Exercise
Reproduce every one of the following lines word for word, without changing anything.

(Lines for finding displayed items)
#####

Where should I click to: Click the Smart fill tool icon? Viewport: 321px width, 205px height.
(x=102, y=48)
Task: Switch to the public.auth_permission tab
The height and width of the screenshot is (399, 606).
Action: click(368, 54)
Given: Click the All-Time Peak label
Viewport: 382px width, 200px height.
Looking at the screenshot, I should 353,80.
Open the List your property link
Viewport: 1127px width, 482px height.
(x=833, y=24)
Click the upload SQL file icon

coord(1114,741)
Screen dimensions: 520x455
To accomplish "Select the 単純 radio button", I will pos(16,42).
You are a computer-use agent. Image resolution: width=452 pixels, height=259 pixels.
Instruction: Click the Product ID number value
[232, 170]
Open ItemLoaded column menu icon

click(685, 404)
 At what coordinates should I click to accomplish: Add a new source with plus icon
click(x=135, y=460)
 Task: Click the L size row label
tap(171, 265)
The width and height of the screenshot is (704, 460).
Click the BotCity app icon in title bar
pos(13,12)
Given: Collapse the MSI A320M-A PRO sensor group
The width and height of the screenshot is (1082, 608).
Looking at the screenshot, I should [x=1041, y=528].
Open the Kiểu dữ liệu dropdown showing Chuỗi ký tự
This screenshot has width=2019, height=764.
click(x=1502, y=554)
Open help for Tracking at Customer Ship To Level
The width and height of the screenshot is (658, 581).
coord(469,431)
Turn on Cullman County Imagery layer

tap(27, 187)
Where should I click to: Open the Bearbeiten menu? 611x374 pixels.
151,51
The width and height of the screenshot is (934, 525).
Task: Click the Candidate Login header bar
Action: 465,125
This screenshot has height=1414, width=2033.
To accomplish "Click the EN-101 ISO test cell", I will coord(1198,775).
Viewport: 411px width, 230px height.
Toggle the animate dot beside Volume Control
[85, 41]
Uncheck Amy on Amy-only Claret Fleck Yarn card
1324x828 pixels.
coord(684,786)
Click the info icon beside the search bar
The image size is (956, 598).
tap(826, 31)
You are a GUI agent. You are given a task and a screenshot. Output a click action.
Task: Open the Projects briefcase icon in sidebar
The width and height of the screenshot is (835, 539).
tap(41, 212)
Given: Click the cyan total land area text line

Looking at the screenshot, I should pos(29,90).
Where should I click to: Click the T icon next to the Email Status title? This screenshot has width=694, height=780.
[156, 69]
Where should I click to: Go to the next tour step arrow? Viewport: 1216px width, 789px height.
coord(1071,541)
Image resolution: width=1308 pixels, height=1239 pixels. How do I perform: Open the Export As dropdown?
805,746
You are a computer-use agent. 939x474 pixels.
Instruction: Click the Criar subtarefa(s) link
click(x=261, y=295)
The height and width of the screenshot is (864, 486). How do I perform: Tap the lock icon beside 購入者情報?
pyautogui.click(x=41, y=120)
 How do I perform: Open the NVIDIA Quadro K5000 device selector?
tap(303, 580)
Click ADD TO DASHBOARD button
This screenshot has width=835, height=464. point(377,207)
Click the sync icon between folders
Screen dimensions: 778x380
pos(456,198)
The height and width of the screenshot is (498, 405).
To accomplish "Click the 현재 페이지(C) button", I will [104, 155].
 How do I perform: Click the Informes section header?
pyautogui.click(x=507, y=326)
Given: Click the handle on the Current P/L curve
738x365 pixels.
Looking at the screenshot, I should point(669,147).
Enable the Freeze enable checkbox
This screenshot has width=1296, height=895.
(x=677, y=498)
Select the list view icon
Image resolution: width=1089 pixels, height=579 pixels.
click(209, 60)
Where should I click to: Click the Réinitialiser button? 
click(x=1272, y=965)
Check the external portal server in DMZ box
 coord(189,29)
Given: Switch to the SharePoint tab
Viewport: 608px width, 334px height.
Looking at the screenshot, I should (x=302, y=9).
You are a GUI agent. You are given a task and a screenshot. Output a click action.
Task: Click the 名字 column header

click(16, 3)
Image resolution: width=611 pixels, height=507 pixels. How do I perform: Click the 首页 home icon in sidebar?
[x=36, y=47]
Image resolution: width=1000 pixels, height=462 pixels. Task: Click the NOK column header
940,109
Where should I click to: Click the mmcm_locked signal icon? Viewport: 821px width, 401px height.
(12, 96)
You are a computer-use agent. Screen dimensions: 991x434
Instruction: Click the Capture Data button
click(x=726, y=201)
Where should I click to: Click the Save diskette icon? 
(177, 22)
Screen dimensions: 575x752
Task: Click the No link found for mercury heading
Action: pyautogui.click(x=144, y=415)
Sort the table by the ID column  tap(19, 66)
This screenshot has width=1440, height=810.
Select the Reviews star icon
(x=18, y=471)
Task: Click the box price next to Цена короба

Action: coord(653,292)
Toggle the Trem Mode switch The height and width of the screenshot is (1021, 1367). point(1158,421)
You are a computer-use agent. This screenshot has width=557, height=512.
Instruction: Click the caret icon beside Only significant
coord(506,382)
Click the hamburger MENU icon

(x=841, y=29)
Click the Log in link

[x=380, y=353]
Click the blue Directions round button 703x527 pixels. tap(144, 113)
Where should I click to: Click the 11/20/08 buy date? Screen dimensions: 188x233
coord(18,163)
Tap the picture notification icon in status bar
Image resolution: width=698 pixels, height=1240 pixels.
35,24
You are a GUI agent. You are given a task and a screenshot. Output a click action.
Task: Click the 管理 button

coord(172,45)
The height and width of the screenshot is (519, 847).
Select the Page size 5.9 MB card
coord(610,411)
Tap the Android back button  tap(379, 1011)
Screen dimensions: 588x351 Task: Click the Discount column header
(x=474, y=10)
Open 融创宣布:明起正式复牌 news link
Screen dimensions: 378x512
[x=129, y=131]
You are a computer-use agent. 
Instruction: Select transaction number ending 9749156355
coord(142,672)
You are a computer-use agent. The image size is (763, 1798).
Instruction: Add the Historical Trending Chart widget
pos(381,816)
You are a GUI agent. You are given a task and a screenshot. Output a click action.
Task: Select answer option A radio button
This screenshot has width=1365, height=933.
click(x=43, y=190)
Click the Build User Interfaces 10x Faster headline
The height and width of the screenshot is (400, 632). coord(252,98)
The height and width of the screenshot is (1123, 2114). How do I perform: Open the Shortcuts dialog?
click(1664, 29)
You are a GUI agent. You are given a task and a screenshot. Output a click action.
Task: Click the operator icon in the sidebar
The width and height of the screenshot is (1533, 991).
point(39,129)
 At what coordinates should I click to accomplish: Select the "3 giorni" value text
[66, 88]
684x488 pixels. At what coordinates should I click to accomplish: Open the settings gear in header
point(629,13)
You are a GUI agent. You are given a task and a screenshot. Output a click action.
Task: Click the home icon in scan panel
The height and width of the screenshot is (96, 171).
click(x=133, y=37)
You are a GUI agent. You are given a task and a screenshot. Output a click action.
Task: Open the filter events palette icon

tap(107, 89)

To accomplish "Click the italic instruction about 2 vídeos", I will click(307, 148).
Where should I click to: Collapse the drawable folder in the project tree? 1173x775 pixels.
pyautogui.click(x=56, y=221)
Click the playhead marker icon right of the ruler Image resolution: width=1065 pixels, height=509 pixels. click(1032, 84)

#####

Solution
Where should I click to: Click the Smart fill tool icon? Viewport: 321px width, 205px height.
(x=102, y=48)
Task: Switch to the public.auth_permission tab
The height and width of the screenshot is (399, 606).
Action: click(368, 54)
Given: Click the All-Time Peak label
Viewport: 382px width, 200px height.
Looking at the screenshot, I should 353,80.
Open the List your property link
Viewport: 1127px width, 482px height.
(x=833, y=24)
Click the upload SQL file icon

coord(1114,741)
Screen dimensions: 520x455
To accomplish "Select the 単純 radio button", I will pos(16,42).
You are a computer-use agent. Image resolution: width=452 pixels, height=259 pixels.
Instruction: Click the Product ID number value
[232, 170]
Open ItemLoaded column menu icon

click(685, 404)
 At what coordinates should I click to accomplish: Add a new source with plus icon
click(x=135, y=460)
 Task: Click the L size row label
tap(171, 265)
The width and height of the screenshot is (704, 460).
Click the BotCity app icon in title bar
pos(13,12)
Given: Collapse the MSI A320M-A PRO sensor group
The width and height of the screenshot is (1082, 608).
Looking at the screenshot, I should [x=1041, y=528].
Open the Kiểu dữ liệu dropdown showing Chuỗi ký tự
This screenshot has width=2019, height=764.
click(x=1502, y=554)
Open help for Tracking at Customer Ship To Level
The width and height of the screenshot is (658, 581).
coord(469,431)
Turn on Cullman County Imagery layer

tap(27, 187)
Where should I click to: Open the Bearbeiten menu? 611x374 pixels.
151,51
The width and height of the screenshot is (934, 525).
Task: Click the Candidate Login header bar
Action: 465,125
This screenshot has height=1414, width=2033.
To accomplish "Click the EN-101 ISO test cell", I will coord(1198,775).
Viewport: 411px width, 230px height.
Toggle the animate dot beside Volume Control
[85, 41]
Uncheck Amy on Amy-only Claret Fleck Yarn card
1324x828 pixels.
coord(684,786)
Click the info icon beside the search bar
The image size is (956, 598).
tap(826, 31)
You are a GUI agent. You are given a task and a screenshot. Output a click action.
Task: Open the Projects briefcase icon in sidebar
The width and height of the screenshot is (835, 539).
tap(41, 212)
Given: Click the cyan total land area text line

Looking at the screenshot, I should pos(29,90).
Where should I click to: Click the T icon next to the Email Status title? This screenshot has width=694, height=780.
[156, 69]
Where should I click to: Go to the next tour step arrow? Viewport: 1216px width, 789px height.
coord(1071,541)
Image resolution: width=1308 pixels, height=1239 pixels. How do I perform: Open the Export As dropdown?
805,746
You are a computer-use agent. 939x474 pixels.
Instruction: Click the Criar subtarefa(s) link
click(x=261, y=295)
The height and width of the screenshot is (864, 486). How do I perform: Tap the lock icon beside 購入者情報?
pyautogui.click(x=41, y=120)
 How do I perform: Open the NVIDIA Quadro K5000 device selector?
tap(303, 580)
Click ADD TO DASHBOARD button
This screenshot has width=835, height=464. point(377,207)
Click the sync icon between folders
Screen dimensions: 778x380
pos(456,198)
The height and width of the screenshot is (498, 405).
To accomplish "Click the 현재 페이지(C) button", I will [104, 155].
 How do I perform: Click the Informes section header?
pyautogui.click(x=507, y=326)
Given: Click the handle on the Current P/L curve
738x365 pixels.
Looking at the screenshot, I should point(669,147).
Enable the Freeze enable checkbox
This screenshot has width=1296, height=895.
(x=677, y=498)
Select the list view icon
Image resolution: width=1089 pixels, height=579 pixels.
click(209, 60)
Where should I click to: Click the Réinitialiser button? 
click(x=1272, y=965)
Check the external portal server in DMZ box
 coord(189,29)
Given: Switch to the SharePoint tab
Viewport: 608px width, 334px height.
Looking at the screenshot, I should (x=302, y=9).
You are a GUI agent. You are given a task and a screenshot. Output a click action.
Task: Click the 名字 column header

click(16, 3)
Image resolution: width=611 pixels, height=507 pixels. How do I perform: Click the 首页 home icon in sidebar?
[x=36, y=47]
Image resolution: width=1000 pixels, height=462 pixels. Task: Click the NOK column header
940,109
Where should I click to: Click the mmcm_locked signal icon? Viewport: 821px width, 401px height.
(12, 96)
You are a computer-use agent. Screen dimensions: 991x434
Instruction: Click the Capture Data button
click(x=726, y=201)
Where should I click to: Click the Save diskette icon? 
(177, 22)
Screen dimensions: 575x752
Task: Click the No link found for mercury heading
Action: pyautogui.click(x=144, y=415)
Sort the table by the ID column  tap(19, 66)
This screenshot has width=1440, height=810.
Select the Reviews star icon
(x=18, y=471)
Task: Click the box price next to Цена короба

Action: coord(653,292)
Toggle the Trem Mode switch The height and width of the screenshot is (1021, 1367). point(1158,421)
You are a computer-use agent. This screenshot has width=557, height=512.
Instruction: Click the caret icon beside Only significant
coord(506,382)
Click the hamburger MENU icon

(x=841, y=29)
Click the Log in link

[x=380, y=353]
Click the blue Directions round button 703x527 pixels. tap(144, 113)
Where should I click to: Click the 11/20/08 buy date? Screen dimensions: 188x233
coord(18,163)
Tap the picture notification icon in status bar
Image resolution: width=698 pixels, height=1240 pixels.
35,24
You are a GUI agent. You are given a task and a screenshot. Output a click action.
Task: Click the 管理 button

coord(172,45)
The height and width of the screenshot is (519, 847).
Select the Page size 5.9 MB card
coord(610,411)
Tap the Android back button  tap(379, 1011)
Screen dimensions: 588x351 Task: Click the Discount column header
(x=474, y=10)
Open 融创宣布:明起正式复牌 news link
Screen dimensions: 378x512
[x=129, y=131]
You are a computer-use agent. 
Instruction: Select transaction number ending 9749156355
coord(142,672)
You are a computer-use agent. The image size is (763, 1798).
Instruction: Add the Historical Trending Chart widget
pos(381,816)
You are a GUI agent. You are given a task and a screenshot. Output a click action.
Task: Select answer option A radio button
This screenshot has width=1365, height=933.
click(x=43, y=190)
Click the Build User Interfaces 10x Faster headline
The height and width of the screenshot is (400, 632). coord(252,98)
The height and width of the screenshot is (1123, 2114). How do I perform: Open the Shortcuts dialog?
click(1664, 29)
You are a GUI agent. You are given a task and a screenshot. Output a click action.
Task: Click the operator icon in the sidebar
The width and height of the screenshot is (1533, 991).
point(39,129)
 At what coordinates should I click to accomplish: Select the "3 giorni" value text
[66, 88]
684x488 pixels. At what coordinates should I click to accomplish: Open the settings gear in header
point(629,13)
You are a GUI agent. You are given a task and a screenshot. Output a click action.
Task: Click the home icon in scan panel
The height and width of the screenshot is (96, 171).
click(x=133, y=37)
You are a GUI agent. You are given a task and a screenshot. Output a click action.
Task: Open the filter events palette icon

tap(107, 89)

To accomplish "Click the italic instruction about 2 vídeos", I will click(307, 148).
Where should I click to: Collapse the drawable folder in the project tree? 1173x775 pixels.
pyautogui.click(x=56, y=221)
Click the playhead marker icon right of the ruler Image resolution: width=1065 pixels, height=509 pixels. click(1032, 84)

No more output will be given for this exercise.